Près de six siècles après sa mort, Jeanne d’Arc continue d’inspirer artistes et penseurs. Judith Chemla la ressuscite sur scène dans une performance bouleversante portée par la musique et la mémoire. Retour sur Le Procès de Jeanne au Théâtre des Bouffes du Nord à Paris.
Jeanne d’Arc périt sur le bûcher après avoir été jugée coupable d’hérésie. Dès l’âge de 13 ans, elle affirme entendre des voix venues du ciel, lui confiant la mission de chasser les Anglais du territoire français. Elle libère la ville d’Orléans et permet à Charles VII d’être reconnu comme le roi légitime de France. Près de six siècles après sa mort, Jeanne d’Arc continue de soulever des débats sur l’identité nationale, le rôle des femmes dans l’histoire ou encore la spiritualité. Son histoire résonne encore dans une société en quête de repères et de héros.
Avec Le Procès de Jeanne, Jeanne d’Arc continue d’envoûter les esprits, de déchaîner les passions par ses pensées, de susciter les controverses en raison de ses prises de position. Pour Judith Chemla, l’actrice qui l’incarne, les mots de cette dernière lors de son procès en 1431 “sont un témoignage inouï de sa liberté de ton, de son insolence, de sa force, de son humour face à des juges pour qui elle n’était qu’une manipulatrice et une menteuse”.
Cette création naît de la complicité artistique entre Judith Chemla, Yves Beaunesne et Camille Rocailleux, réunis une première fois autour de L’Annonce faite à Marie de Paul Claudel au Théâtre des Bouffes du Nord en 2014. À partir d’un livret conçu par Marion Bernède et tiré des véritables minutes du procès, retranscrivant fidèlement la langue et les tournures de l’époque, Yves Beaunesne façonne un oratorio théâtral où se mêlent récit historique, souffle lyrique, intensité dramatique et puissance musicale, le tout prenant vie dans la scénographie singulière offerte par le théâtre des Bouffes du Nord.
La scène est habitée par des instrumentistes et des choristes, qui accompagnent Judith Chemla dans cette incantation ardente du martyre de Jeanne. À leurs côtés, la création vidéo de Pierre Nouvel fait surgir, par des projections percutantes, les figures fantomatiques du procès, donnant corps et voix aux témoins cruels et silencieux de cette page bouleversante de l’Histoire.

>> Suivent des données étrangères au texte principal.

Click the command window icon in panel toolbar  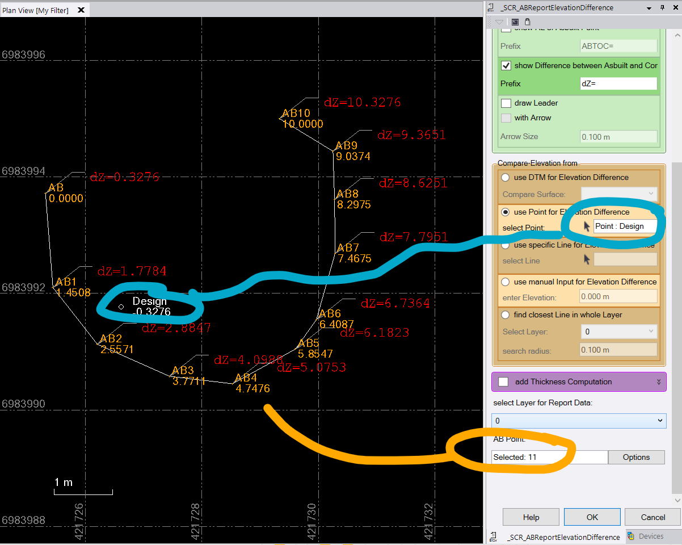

Brûlée vive le 30 mai 1431 à 19 ans, Jeanne d’Arc a été condamnée à la suite d’un procès de dix minutes. Que résument dix minutes de l’essence d’un être? De quel essentiel fait-on abstraction? Jeanne a peur. Mais elle tient. Elle se tient debout face à des juges qui parlent un autre langage. Elle ne baisse pas les yeux. Et pourtant, ses genoux fléchissent. Elle chante d’une voix d’ange la solitude de l’être à l’heure de la mort et implore son Dieu. Femme parmi les hommes, elle refuse de mettre sa robe et tient à son costume d’homme, qui lui donne la légitimité de rétorquer sans scrupules, mais aussi d’afficher sa propre rébellion, sans flancher, fidèle à son âme.
“— En quelle langue parlent vos Voix?
— Meilleure que la vôtre.
— Croyez-vous en Dieu?
— Mieux que vous.”
Judith Chemla chante sa douleur. D’une voix de mezzo-soprano, elle sublime le ressenti de Jeanne d’Arc et offre ses louanges dans l’âtre du théâtre, comme une prière ou une imploration. On est perdu entre chant et monologue, le tout entrecoupé par l’omniprésence en temps réel du clergé et des juges de Rouen sur le grand écran envahissant du plateau. Cette performance, loin d’être classique, offre, dans son minimalisme et à travers ses outils théâtraux contemporains, une nouvelle dimension à Jeanne d’Arc. Dans l’antre du théâtre, une femme, seule, se tient. Ses paroles sont pulsion de vie. Ses chants, élévation face à la mort. Combien de paroles percent encore, seules, face à l’injustice des hommes, et lesquelles sont entendues, écoutées, crues? Une leçon d’Histoire qui révèle toutes nos failles d’humains.